The U.S. is now ranked third highest globally in total COVID-19 cases. According to stats compiled by the Center for Systems Science and Engineering at Johns Hopkins University, globally more than 316,000 people have contracted the novel coronavirus and at least 13,500 have died. A CNN health tally logged more than 32,000 cases of the novel coronavirus in the United States as of March 23. At least 400 people had died from the virus in the U.S., said CNN. More than 91,000 people have recovered worldwide.
Because of wage and salary disparities and health indicators that rank low overall, Black Americans are seen as being at greater risk than the larger population. Others who are most vulnerable as the virus spreads are those incarcerated in jails and prisons, the Black elderly and seniors in general.
New York City has recorded the nation’s largest coronavirus jail outbreak to date. At least 38 people have tested positive at the Rikers Island prison complex. Other locales have released low level and non-violent offenders in hopes of curbing the spread of the virus.
In the absence of clear direction from the federal government, governors from New York, Illinois, New Jersey and Connecticut signed executive orders mandating all nonessential workers to stay home as much as possible. California Governor Gavin Newsom essentially shutdown activities in the state. In all, close to 75 million people will be affected.
The orders encourage people to stay home, but they can still get things like medicine, exercise and groceries, if they adhere to the injunction of staying at least six feet away from each other. Essential businesses such as health care providers, convenience stores, gas stations and restaurants with take-out or delivery service only are allowed to remain open. Public transportation and roadways also remained open.
Economists and other financial experts warn of a global recession that will be deepened as businesses close and workers lose hours or their jobs as officials attempt to stop the spread of the virus. If businesses close permanently or there are waves of layoffs over time, it is feared these changes will have an enduring impact on local economies if companies are shuttered for good.

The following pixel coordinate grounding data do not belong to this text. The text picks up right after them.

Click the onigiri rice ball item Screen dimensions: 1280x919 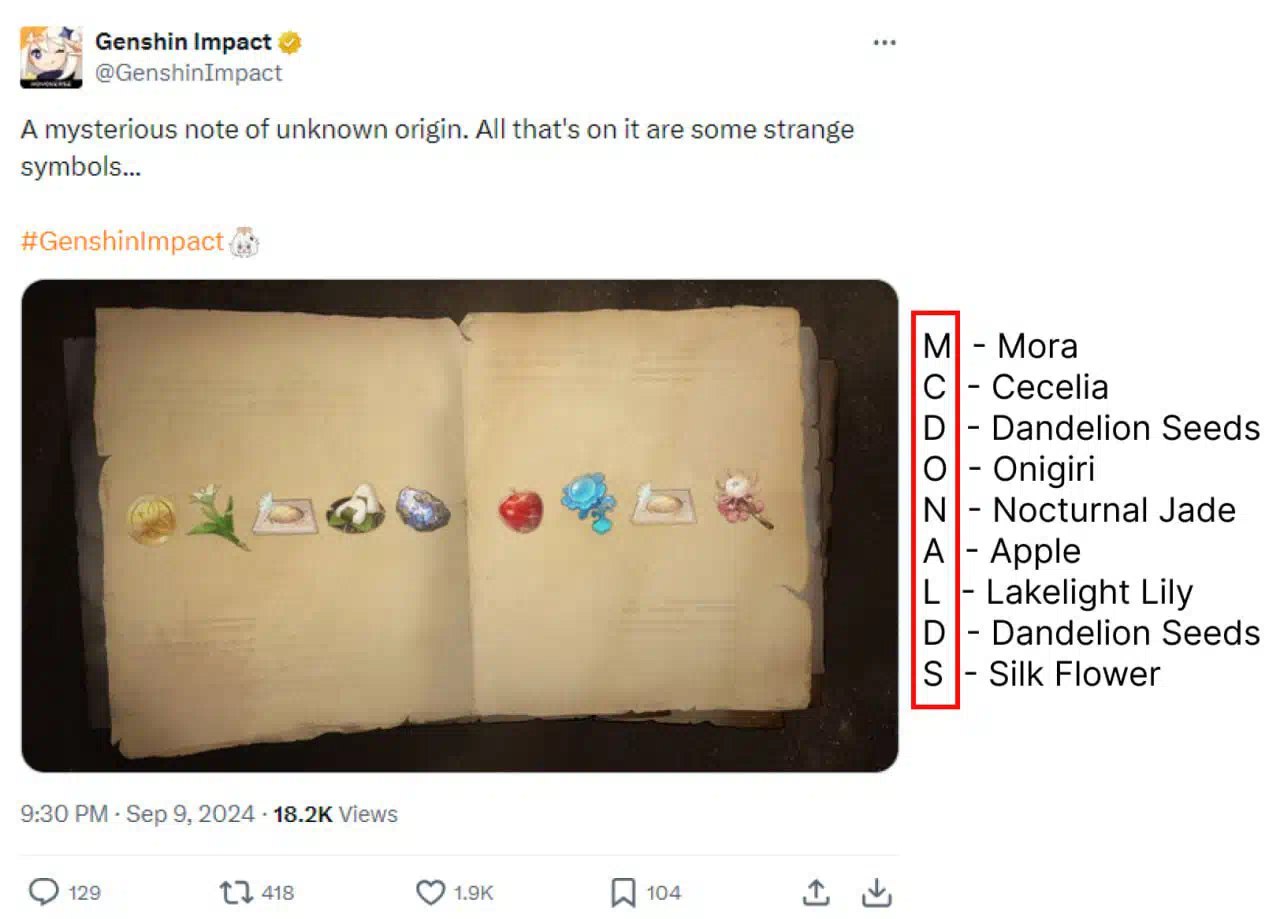[355, 509]
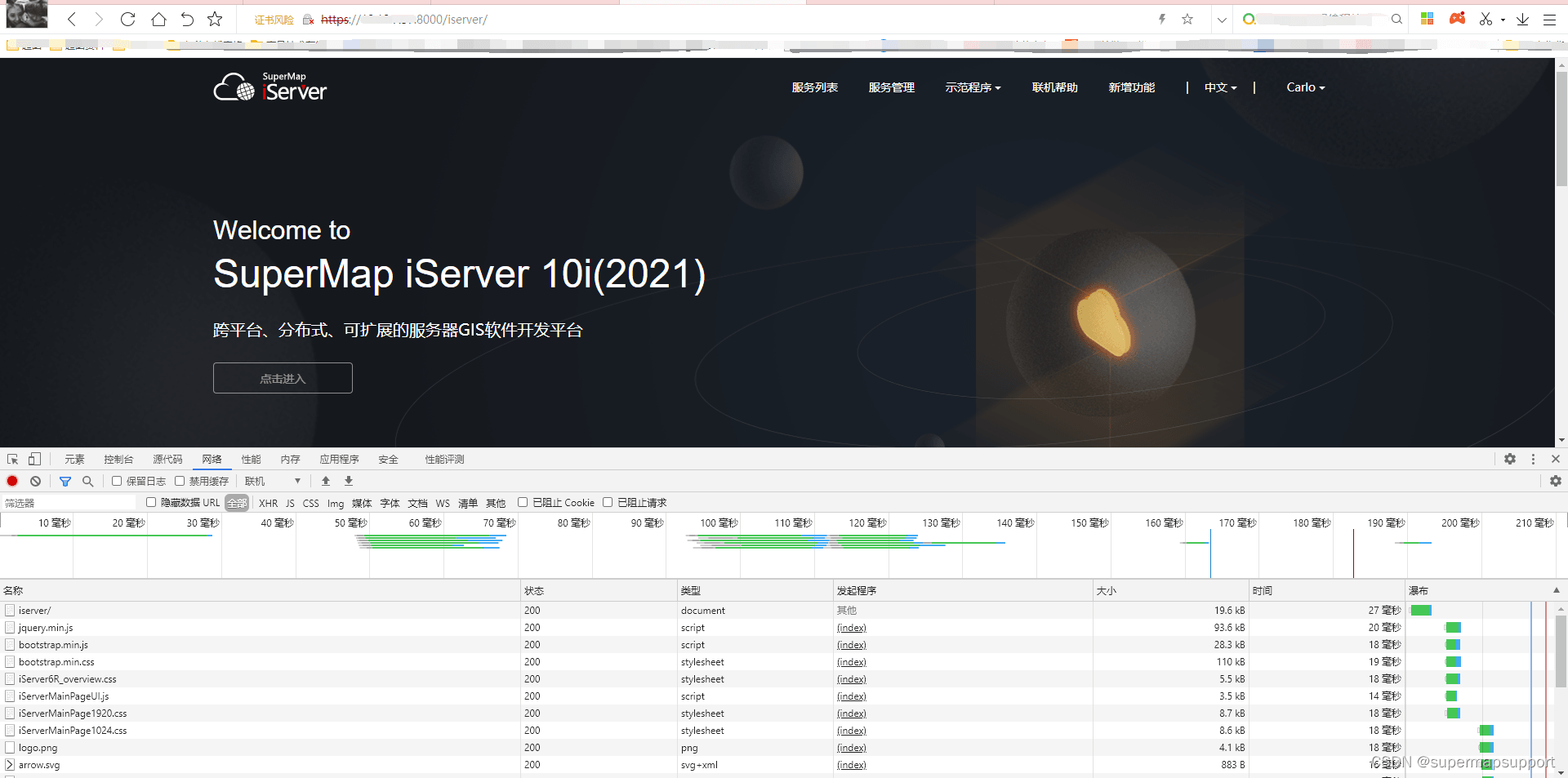Clear the network log
This screenshot has width=1568, height=778.
pos(35,482)
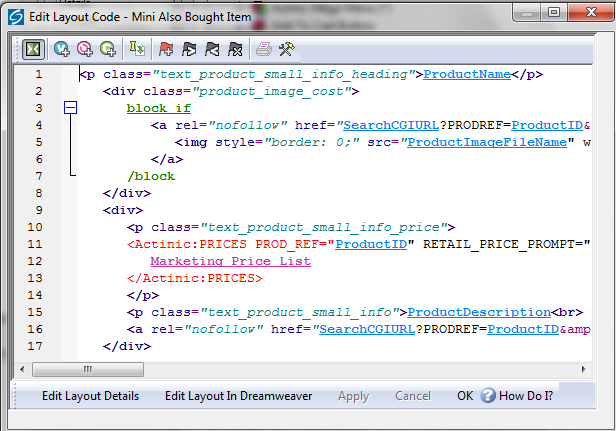This screenshot has height=431, width=616.
Task: Open the How Do I? help
Action: point(516,396)
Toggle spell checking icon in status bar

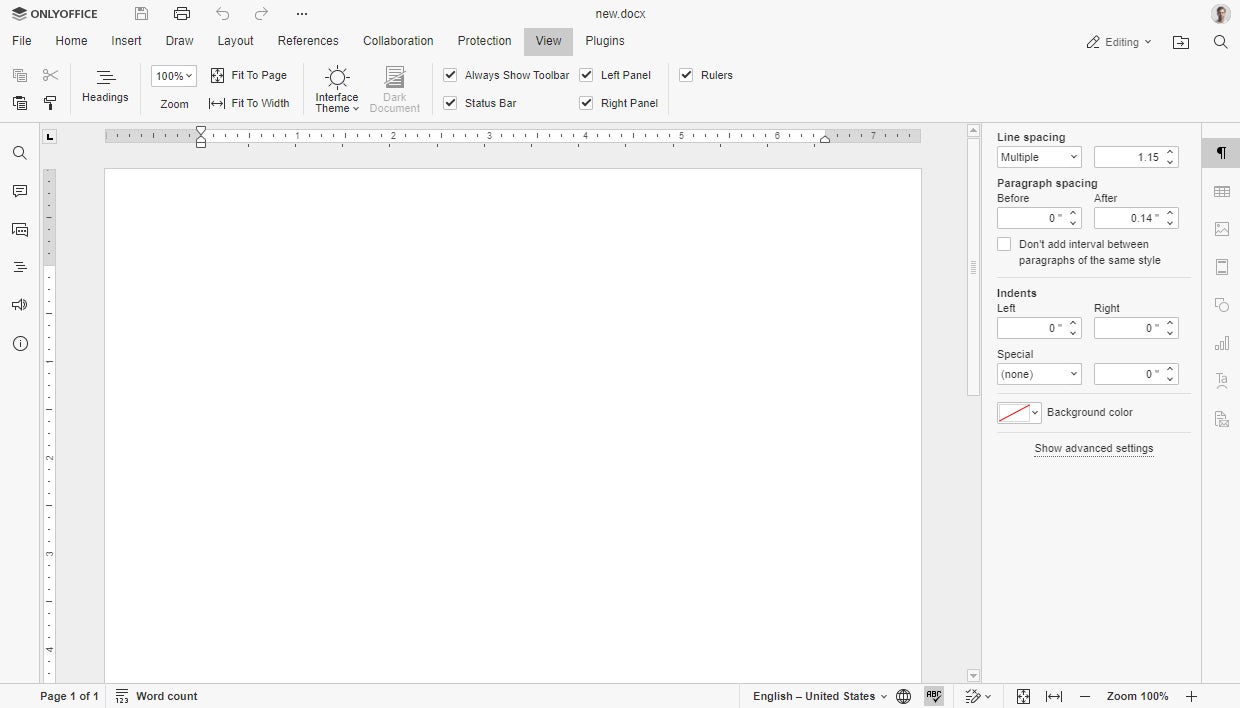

Chris Wheat, the director of business research at JPMorgan Chase Institute, told NBC News, the fate of a number of small businesses hangs in the balance: “These businesses don’t have much cash to begin with,” he said. “The institute published a study of 1.4 million small urban businesses in September showing that 29 percent of the businesses were not profitable. Nearly half of those surveyed had two weeks or less of cash liquidity.”

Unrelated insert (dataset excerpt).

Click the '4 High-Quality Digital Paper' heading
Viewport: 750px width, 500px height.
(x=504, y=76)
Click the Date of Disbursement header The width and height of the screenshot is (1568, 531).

Generally financial experts say, most small businesses, particularly Black-owned businesses, lack the financial cushion needed to last more than a few days, weeks or months in individual cases.
Hopes for an injection of certainty with passage of a $2 trillion Republican proposal to provide loans for small businesses, direct funds to ill-equipped hospitals, bolster families, support closed, struggling and failing businesses crashed March 22. Senate Democrats refused to support the proposal, saying it failed to satisfactorily protect millions of workers, those most in need of protection, during the crisis.
So the turmoil in the markets and unrest among Americans will likely continue, as the country hurdles towards a near-future dominated by the coronavirus, inevitable “community spread,” and rising instances of death.